Speaker
Description
The rapid development of high-brilliance X-ray sources, including diffraction-limited storage rings and X-ray free-electron lasers, is enabling X-ray imaging at unprecedented spatial and temporal resolution. At the same time, these facilities generate increasingly large and often highly undersampled datasets, creating challenges for image reconstruction and analysis. In this talk, I will present recent advances in deep-learning-based approaches for 3D/4D X-ray image reconstruction developed for high-brilliance X-ray imaging experiments.

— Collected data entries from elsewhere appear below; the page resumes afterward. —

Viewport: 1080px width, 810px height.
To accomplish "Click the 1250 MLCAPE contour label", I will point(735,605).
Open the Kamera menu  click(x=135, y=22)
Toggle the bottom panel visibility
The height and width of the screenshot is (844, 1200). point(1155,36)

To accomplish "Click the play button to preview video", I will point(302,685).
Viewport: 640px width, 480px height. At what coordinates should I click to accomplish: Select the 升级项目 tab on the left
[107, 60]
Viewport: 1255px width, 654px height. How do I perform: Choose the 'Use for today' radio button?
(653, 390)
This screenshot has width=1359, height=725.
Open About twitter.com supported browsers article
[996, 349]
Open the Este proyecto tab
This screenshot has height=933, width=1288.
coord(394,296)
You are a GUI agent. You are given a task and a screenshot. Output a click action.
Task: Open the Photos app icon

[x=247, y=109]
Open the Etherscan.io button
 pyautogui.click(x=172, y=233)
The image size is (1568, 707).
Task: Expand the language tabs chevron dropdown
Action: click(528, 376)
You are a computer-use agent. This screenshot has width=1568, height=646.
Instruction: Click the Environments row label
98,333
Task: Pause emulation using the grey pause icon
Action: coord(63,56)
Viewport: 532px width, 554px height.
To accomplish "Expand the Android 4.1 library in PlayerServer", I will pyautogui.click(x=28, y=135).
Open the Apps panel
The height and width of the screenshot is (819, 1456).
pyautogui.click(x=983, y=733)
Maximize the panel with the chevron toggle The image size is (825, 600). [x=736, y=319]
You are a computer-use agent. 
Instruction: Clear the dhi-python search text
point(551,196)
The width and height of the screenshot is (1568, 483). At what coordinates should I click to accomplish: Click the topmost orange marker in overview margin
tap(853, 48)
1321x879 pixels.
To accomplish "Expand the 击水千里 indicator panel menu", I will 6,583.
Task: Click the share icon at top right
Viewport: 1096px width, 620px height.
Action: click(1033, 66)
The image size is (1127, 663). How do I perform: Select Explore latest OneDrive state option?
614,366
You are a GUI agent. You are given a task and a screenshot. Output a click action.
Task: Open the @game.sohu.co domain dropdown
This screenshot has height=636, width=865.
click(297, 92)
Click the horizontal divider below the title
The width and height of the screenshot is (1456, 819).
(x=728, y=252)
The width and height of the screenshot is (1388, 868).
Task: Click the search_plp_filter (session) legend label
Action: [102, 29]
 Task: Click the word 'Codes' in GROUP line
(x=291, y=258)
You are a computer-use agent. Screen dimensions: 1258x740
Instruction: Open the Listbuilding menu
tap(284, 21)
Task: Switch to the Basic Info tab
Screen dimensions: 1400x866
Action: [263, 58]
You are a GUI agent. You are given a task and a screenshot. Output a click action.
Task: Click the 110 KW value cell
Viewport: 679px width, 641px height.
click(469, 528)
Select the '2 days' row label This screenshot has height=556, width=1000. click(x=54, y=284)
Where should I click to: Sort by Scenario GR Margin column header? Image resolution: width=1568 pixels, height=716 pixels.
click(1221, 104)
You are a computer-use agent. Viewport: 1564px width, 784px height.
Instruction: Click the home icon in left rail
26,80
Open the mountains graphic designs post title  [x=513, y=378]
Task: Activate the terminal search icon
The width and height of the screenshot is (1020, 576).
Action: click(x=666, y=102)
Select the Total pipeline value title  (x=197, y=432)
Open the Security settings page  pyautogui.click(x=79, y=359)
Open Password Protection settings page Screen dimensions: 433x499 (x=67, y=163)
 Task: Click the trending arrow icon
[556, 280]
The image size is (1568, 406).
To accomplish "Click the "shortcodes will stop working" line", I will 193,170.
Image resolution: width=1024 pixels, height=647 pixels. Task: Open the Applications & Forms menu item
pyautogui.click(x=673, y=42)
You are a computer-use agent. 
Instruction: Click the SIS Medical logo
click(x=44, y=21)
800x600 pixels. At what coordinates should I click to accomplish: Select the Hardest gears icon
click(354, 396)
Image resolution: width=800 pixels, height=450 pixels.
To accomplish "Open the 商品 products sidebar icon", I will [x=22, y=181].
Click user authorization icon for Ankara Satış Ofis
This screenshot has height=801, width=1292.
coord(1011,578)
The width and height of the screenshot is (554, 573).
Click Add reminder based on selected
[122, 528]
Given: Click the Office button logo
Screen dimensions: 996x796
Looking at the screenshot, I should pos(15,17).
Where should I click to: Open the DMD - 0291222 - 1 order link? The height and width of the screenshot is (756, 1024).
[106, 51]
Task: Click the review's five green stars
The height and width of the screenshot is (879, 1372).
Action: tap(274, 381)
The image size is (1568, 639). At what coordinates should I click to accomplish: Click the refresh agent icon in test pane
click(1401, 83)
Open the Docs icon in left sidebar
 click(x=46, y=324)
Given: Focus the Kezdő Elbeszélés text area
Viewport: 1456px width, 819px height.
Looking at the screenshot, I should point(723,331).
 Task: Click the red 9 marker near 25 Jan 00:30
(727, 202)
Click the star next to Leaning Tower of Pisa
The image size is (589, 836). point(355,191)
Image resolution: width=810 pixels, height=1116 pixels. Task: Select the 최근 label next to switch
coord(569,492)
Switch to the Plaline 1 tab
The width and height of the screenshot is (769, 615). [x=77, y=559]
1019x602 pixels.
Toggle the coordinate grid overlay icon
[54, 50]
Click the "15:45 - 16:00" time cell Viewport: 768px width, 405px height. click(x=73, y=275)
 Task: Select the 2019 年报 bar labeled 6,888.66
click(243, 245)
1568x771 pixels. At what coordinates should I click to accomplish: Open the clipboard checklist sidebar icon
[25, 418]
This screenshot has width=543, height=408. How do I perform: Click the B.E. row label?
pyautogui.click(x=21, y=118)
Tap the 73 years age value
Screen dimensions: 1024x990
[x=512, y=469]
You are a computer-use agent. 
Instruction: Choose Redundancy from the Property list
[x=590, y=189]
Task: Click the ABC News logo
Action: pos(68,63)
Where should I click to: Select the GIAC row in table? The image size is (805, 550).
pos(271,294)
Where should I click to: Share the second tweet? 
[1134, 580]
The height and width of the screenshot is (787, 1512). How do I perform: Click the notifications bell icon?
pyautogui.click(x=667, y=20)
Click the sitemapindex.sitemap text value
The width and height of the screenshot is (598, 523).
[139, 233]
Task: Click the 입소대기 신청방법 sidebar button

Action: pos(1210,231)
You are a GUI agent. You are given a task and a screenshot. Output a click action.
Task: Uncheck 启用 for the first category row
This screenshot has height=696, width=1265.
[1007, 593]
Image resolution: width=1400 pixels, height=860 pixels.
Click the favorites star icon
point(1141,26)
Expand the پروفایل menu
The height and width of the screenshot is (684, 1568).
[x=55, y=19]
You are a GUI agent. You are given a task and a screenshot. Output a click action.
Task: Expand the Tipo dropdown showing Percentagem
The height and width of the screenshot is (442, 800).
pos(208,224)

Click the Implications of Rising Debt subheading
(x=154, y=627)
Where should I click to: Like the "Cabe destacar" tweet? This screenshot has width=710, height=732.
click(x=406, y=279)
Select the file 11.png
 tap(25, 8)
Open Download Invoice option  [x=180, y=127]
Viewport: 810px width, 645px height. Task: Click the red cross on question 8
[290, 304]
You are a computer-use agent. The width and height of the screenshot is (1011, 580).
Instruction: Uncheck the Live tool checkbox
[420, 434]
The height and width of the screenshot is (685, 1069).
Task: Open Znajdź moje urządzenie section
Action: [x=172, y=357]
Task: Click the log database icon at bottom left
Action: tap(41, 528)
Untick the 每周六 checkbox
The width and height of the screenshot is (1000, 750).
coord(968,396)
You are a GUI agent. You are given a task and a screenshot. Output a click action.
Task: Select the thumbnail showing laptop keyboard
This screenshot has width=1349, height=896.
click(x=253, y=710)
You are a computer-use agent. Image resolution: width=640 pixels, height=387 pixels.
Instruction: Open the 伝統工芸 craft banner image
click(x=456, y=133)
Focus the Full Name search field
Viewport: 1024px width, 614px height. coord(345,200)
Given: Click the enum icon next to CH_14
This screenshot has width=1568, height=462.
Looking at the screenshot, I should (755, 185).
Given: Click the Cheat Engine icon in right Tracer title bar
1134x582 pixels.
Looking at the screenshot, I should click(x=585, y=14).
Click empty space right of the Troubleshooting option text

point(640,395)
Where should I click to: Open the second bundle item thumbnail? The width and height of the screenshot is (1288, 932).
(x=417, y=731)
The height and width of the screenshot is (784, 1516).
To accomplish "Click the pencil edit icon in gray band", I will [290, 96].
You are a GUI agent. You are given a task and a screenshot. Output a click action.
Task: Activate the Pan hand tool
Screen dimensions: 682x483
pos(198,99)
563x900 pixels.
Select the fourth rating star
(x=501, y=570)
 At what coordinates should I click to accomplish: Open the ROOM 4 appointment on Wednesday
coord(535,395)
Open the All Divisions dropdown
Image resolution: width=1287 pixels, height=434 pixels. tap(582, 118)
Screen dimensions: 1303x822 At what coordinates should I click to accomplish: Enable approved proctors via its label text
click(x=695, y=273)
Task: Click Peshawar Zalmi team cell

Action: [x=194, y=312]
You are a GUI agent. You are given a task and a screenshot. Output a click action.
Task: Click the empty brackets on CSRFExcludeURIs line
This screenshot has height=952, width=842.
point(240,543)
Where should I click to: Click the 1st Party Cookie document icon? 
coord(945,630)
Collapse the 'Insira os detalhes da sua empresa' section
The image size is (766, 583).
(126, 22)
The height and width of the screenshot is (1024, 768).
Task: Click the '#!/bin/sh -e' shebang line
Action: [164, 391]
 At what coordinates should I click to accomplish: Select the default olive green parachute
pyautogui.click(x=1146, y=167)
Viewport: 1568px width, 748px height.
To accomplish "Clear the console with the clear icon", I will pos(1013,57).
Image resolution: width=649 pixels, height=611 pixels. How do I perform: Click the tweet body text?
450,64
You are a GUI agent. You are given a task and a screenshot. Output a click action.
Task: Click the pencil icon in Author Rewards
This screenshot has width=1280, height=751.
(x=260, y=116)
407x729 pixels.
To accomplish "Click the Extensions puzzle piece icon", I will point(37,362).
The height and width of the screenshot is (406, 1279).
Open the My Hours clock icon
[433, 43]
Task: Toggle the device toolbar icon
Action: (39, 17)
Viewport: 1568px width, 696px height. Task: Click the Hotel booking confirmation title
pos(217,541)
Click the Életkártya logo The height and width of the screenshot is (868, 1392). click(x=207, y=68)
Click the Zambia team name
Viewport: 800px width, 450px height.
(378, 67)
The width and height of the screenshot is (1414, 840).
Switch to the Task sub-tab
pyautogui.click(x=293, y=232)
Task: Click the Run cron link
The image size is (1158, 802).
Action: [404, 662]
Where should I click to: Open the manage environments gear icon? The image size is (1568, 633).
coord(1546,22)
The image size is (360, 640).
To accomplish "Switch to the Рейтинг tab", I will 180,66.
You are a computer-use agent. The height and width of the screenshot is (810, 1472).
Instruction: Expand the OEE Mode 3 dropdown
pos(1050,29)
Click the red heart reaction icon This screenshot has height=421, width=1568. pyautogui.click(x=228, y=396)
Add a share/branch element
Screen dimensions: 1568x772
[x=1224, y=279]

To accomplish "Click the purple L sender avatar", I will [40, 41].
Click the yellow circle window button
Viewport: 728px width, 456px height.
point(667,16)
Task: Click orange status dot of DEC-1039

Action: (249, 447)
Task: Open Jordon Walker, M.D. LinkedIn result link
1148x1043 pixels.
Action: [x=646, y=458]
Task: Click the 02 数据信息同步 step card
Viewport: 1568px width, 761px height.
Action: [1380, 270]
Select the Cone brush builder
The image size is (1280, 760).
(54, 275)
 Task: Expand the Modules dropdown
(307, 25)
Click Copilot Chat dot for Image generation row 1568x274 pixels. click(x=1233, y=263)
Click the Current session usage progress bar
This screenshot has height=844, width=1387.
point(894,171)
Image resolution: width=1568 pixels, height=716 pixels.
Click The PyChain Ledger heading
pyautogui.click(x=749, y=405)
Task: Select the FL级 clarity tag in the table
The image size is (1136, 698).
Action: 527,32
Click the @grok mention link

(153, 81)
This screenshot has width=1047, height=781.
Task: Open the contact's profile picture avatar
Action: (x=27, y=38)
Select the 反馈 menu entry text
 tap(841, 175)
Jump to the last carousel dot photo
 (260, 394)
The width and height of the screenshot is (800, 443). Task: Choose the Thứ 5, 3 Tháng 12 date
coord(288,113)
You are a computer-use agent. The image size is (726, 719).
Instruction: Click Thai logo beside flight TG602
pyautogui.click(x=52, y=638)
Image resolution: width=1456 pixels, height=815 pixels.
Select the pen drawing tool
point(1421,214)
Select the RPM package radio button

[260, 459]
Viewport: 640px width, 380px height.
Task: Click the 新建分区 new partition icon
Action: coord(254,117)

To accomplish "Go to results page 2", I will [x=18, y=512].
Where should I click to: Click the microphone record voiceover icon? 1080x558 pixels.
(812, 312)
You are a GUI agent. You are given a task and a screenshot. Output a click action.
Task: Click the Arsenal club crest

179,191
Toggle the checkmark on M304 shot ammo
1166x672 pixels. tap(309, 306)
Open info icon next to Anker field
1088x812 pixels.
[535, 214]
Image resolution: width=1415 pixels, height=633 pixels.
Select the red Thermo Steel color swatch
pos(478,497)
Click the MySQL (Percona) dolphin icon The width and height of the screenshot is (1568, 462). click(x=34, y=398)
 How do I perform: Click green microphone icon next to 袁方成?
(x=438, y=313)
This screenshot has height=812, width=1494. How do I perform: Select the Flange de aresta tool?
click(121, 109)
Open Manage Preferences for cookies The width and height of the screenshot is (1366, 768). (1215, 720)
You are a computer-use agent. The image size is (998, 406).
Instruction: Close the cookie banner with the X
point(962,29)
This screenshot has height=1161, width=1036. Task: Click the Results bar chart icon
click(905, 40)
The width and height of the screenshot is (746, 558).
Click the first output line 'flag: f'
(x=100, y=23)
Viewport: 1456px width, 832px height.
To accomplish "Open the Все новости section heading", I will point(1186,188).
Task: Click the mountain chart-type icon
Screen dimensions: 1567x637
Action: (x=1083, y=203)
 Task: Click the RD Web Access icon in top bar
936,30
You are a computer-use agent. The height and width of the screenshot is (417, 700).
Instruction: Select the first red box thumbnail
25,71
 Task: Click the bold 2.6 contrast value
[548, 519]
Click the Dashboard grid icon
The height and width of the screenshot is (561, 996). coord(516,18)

In particular, I will discuss physics-informed self-supervised methods for ultrafast 3D/4D reconstruction for X-ray Multi-Projection Imaging (XMPI)[1-4]. In the second part of the talk, I will briefly introduce the ongoing SLS 2.0 and cSAXS 2.0 upgrade at the Paul Scherrer Institute, where commissioning starts in June 2026, and user operation starts in August 2026.
[1] P. Villanueva-Perez et al., Optica 5, 1521–1524 (2018).
[2] Y. Zhang et al., Commun. Eng. 4, 54 (2025).
[3] Z. Yao et al., Meas. Sci. Technol. 36, 085403 (2025).
[4] Z. Hu et al., Adv. Sci. 13, e11933 (2026).
[5] T. Rosén et al., arXiv:2412.09368 (2024).